--- BEGIN Provided entries ---

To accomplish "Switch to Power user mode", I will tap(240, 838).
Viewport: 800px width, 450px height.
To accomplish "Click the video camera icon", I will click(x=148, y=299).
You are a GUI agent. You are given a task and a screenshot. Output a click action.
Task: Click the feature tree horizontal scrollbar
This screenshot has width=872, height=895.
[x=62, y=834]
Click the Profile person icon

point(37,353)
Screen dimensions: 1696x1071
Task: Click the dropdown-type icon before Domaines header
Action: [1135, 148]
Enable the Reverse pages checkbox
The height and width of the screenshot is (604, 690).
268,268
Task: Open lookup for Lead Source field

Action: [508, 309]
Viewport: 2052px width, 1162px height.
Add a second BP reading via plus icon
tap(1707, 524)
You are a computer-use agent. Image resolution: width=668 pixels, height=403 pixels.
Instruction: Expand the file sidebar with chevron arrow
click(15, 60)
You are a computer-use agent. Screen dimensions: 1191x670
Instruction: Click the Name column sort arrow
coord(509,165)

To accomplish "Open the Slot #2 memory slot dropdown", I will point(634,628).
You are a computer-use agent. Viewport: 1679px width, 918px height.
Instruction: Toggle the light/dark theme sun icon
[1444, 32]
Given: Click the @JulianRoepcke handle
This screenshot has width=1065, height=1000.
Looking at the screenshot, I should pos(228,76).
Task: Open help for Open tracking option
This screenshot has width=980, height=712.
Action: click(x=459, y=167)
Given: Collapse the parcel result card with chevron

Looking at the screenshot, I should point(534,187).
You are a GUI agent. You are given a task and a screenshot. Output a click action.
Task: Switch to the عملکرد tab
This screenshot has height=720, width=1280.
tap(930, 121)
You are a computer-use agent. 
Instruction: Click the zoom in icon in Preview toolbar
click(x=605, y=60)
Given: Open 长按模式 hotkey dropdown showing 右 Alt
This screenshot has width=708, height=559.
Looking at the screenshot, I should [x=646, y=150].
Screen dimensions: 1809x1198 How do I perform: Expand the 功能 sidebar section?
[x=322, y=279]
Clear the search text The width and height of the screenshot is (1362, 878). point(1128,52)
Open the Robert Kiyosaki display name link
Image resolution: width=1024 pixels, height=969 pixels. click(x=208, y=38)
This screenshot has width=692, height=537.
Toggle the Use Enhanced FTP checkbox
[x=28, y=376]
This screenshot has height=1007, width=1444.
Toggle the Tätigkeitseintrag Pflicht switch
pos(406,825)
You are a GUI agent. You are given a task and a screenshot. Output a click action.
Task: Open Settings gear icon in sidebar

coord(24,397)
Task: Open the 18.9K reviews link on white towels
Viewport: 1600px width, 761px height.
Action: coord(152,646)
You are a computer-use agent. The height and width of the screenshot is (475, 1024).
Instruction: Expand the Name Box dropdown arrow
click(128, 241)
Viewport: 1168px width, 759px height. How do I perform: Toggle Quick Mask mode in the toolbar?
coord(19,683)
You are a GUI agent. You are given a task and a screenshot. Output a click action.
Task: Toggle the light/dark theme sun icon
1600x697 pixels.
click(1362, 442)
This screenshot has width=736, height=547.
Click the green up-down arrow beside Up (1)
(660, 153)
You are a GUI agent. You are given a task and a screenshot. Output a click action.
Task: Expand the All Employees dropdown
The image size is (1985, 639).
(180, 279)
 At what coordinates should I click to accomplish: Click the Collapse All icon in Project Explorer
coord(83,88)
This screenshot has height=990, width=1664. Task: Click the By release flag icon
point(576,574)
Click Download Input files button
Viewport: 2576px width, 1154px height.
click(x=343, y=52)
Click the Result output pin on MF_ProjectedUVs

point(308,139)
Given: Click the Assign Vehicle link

--- END Provided entries ---

Work to do
Express each line of the data above as a string in a JSON list, one string per line, leaving out blank lines.

Written response
[
  "To accomplish \"Switch to Power user mode\", I will tap(240, 838).",
  "Viewport: 800px width, 450px height.",
  "To accomplish \"Click the video camera icon\", I will click(x=148, y=299).",
  "You are a GUI agent. You are given a task and a screenshot. Output a click action.",
  "Task: Click the feature tree horizontal scrollbar",
  "This screenshot has width=872, height=895.",
  "[x=62, y=834]",
  "Click the Profile person icon",
  "point(37,353)",
  "Screen dimensions: 1696x1071",
  "Task: Click the dropdown-type icon before Domaines header",
  "Action: [1135, 148]",
  "Enable the Reverse pages checkbox",
  "The height and width of the screenshot is (604, 690).",
  "268,268",
  "Task: Open lookup for Lead Source field",
  "Action: [508, 309]",
  "Viewport: 2052px width, 1162px height.",
  "Add a second BP reading via plus icon",
  "tap(1707, 524)",
  "You are a computer-use agent. Image resolution: width=668 pixels, height=403 pixels.",
  "Instruction: Expand the file sidebar with chevron arrow",
  "click(15, 60)",
  "You are a computer-use agent. Screen dimensions: 1191x670",
  "Instruction: Click the Name column sort arrow",
  "coord(509,165)",
  "To accomplish \"Open the Slot #2 memory slot dropdown\", I will point(634,628).",
  "You are a computer-use agent. Viewport: 1679px width, 918px height.",
  "Instruction: Toggle the light/dark theme sun icon",
  "[1444, 32]",
  "Given: Click the @JulianRoepcke handle",
  "This screenshot has width=1065, height=1000.",
  "Looking at the screenshot, I should pos(228,76).",
  "Task: Open help for Open tracking option",
  "This screenshot has width=980, height=712.",
  "Action: click(x=459, y=167)",
  "Given: Collapse the parcel result card with chevron",
  "Looking at the screenshot, I should point(534,187).",
  "You are a GUI agent. You are given a task and a screenshot. Output a click action.",
  "Task: Switch to the عملکرد tab",
  "This screenshot has height=720, width=1280.",
  "tap(930, 121)",
  "You are a computer-use agent. ",
  "Instruction: Click the zoom in icon in Preview toolbar",
  "click(x=605, y=60)",
  "Given: Open 长按模式 hotkey dropdown showing 右 Alt",
  "This screenshot has width=708, height=559.",
  "Looking at the screenshot, I should [x=646, y=150].",
  "Screen dimensions: 1809x1198 How do I perform: Expand the 功能 sidebar section?",
  "[x=322, y=279]",
  "Clear the search text The width and height of the screenshot is (1362, 878). point(1128,52)",
  "Open the Robert Kiyosaki display name link",
  "Image resolution: width=1024 pixels, height=969 pixels. click(x=208, y=38)",
  "This screenshot has width=692, height=537.",
  "Toggle the Use Enhanced FTP checkbox",
  "[x=28, y=376]",
  "This screenshot has height=1007, width=1444.",
  "Toggle the Tätigkeitseintrag Pflicht switch",
  "pos(406,825)",
  "You are a GUI agent. You are given a task and a screenshot. Output a click action.",
  "Task: Open Settings gear icon in sidebar",
  "coord(24,397)",
  "Task: Open the 18.9K reviews link on white towels",
  "Viewport: 1600px width, 761px height.",
  "Action: coord(152,646)",
  "You are a computer-use agent. The height and width of the screenshot is (475, 1024).",
  "Instruction: Expand the Name Box dropdown arrow",
  "click(128, 241)",
  "Viewport: 1168px width, 759px height. How do I perform: Toggle Quick Mask mode in the toolbar?",
  "coord(19,683)",
  "You are a GUI agent. You are given a task and a screenshot. Output a click action.",
  "Task: Toggle the light/dark theme sun icon",
  "1600x697 pixels.",
  "click(1362, 442)",
  "This screenshot has width=736, height=547.",
  "Click the green up-down arrow beside Up (1)",
  "(660, 153)",
  "You are a GUI agent. You are given a task and a screenshot. Output a click action.",
  "Task: Expand the All Employees dropdown",
  "The image size is (1985, 639).",
  "(180, 279)",
  " At what coordinates should I click to accomplish: Click the Collapse All icon in Project Explorer",
  "coord(83,88)",
  "This screenshot has height=990, width=1664. Task: Click the By release flag icon",
  "point(576,574)",
  "Click Download Input files button",
  "Viewport: 2576px width, 1154px height.",
  "click(x=343, y=52)",
  "Click the Result output pin on MF_ProjectedUVs",
  "point(308,139)",
  "Given: Click the Assign Vehicle link"
]